Sunhaji Ketua Organisasi Angkutan Darat (Organda) Surabaya menyampaikan sebagian anggotanya memutuskan untuk keluar dari organisasi karena tidak setuju dengan Undang-undang nomor 22/2009.
Undang-undang nomor 22/2009 sendiri berisi peraturan bahwa angkot harus berbadan hukum baik dalam bentuk koperasi maupun perseroan terbatas.
“Ada sebagian anggota yang memutuskan untuk keluar hari ini. Mereka tidak setuju dengan peraturan di UU Nomor 22 Tahun 2009 itu. Sebagian saja yang keluar, misalnya Lyn WK jurusan Osowilangun-Keputih,” ujar dia, Rabu (10/2/2016) di Surabaya.
Menurut Sunhaji, para anggota yang memutuskan keluar tersebut akan membuat paguyuban angkot sendiri.
“Kami masih berupaya agar mereka tidak jadi keluar. Karena memang tidak ada untungnya. Tapi kami juga tidak memaksa,” ujar dia.

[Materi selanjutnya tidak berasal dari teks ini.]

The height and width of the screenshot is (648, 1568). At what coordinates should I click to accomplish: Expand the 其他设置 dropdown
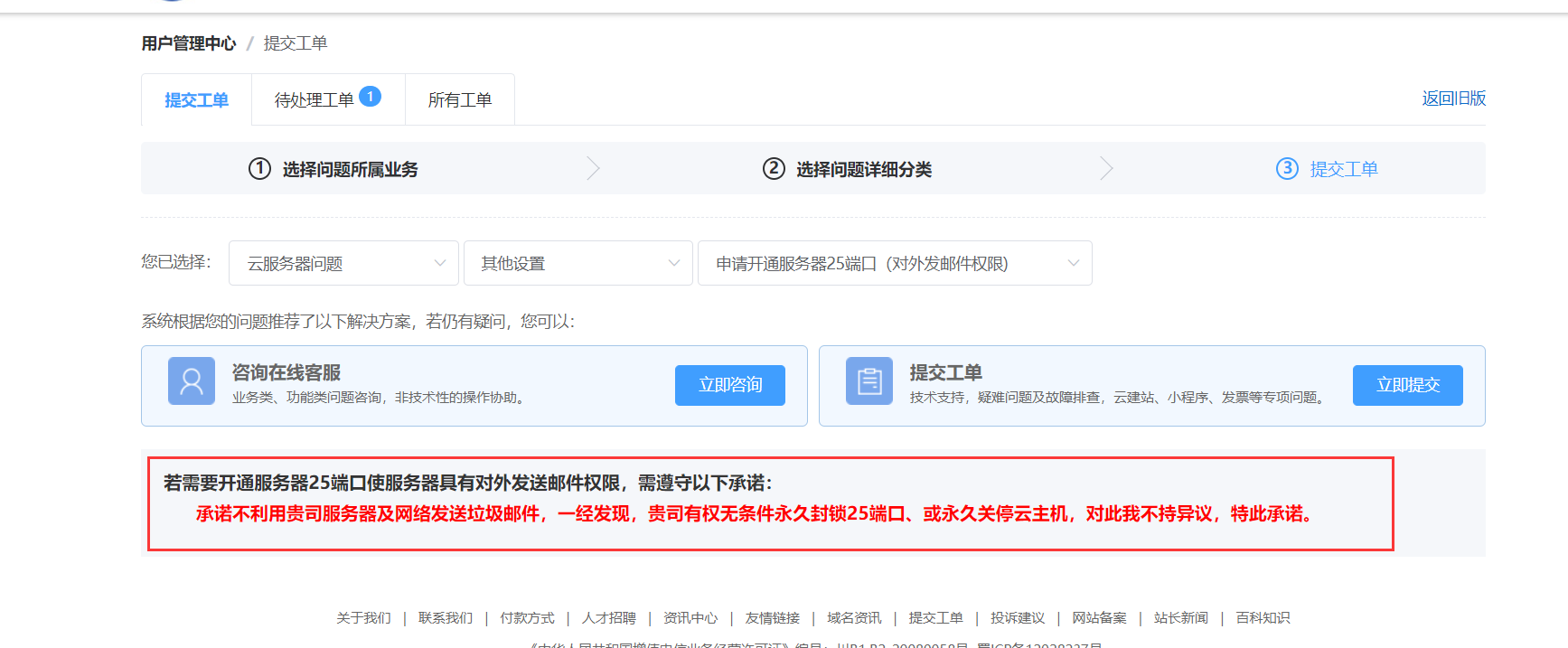click(577, 263)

Selama ini, karena memang sudah peraturan, Sunhaji memang mengatakan jika Organda Surabaya tetap mematuhi aturan angkot berbadan hukum tersebut.

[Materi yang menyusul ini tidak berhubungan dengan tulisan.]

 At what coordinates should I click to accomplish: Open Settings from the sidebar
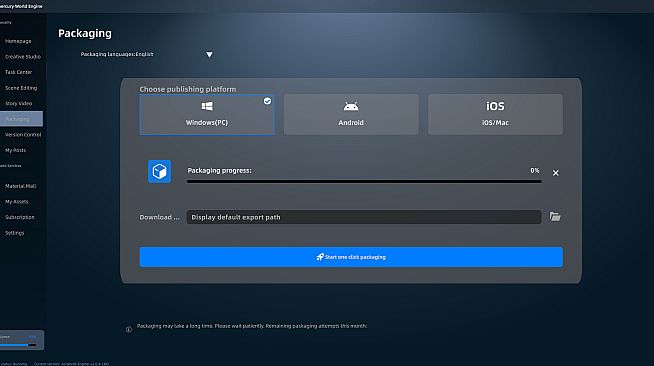[x=15, y=233]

“Ya mau tidak mau kan harus mau. Namanya juga peraturan, dan ini diterapkan di seluruh Indonesia. Maka dari itu kami tetap sepakat dengan peraturan ini,” katanya.

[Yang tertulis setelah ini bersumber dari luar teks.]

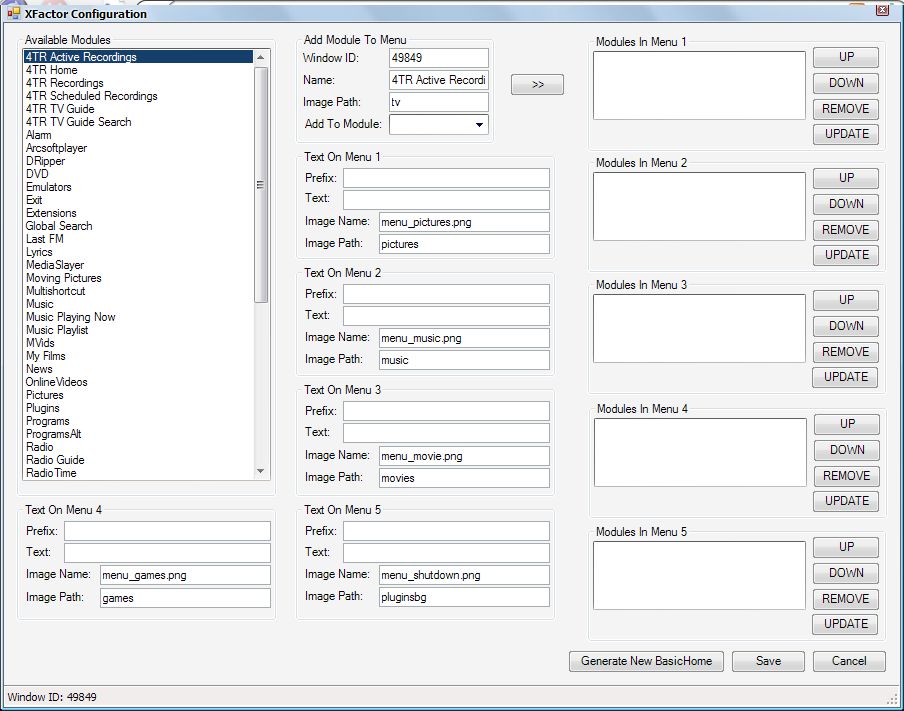Click Menu 2 Image Name field
The width and height of the screenshot is (904, 711).
pyautogui.click(x=463, y=338)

Padahal, menurut Sunhaji, peraturan angkot berbadan hukum ini sebenarnya menguntungkan bagi pemilik angkot sendiri.
“Karena pemerintah baru mau memberikan subsidi kalau angkot itu sudah masuk koperasi kan. Tapi mereka yang keluar ini tidak melihat manfaat ini,” ujarnya.
Menurut Sunhaji, Organda Surabaya bersama dinas terkait sebenarnya sudah berusaha melakukan sosialisasi kepada para anggota. Namun tidak pernah digubris oleh para anggota Organda Surabaya.
“Yang ada malah kami (Organda Surabaya) dianggap sebagai corongnya pemerintah. Dianggap memihak pemerintah,” kata Sunhaji.(dop/iss/ipg)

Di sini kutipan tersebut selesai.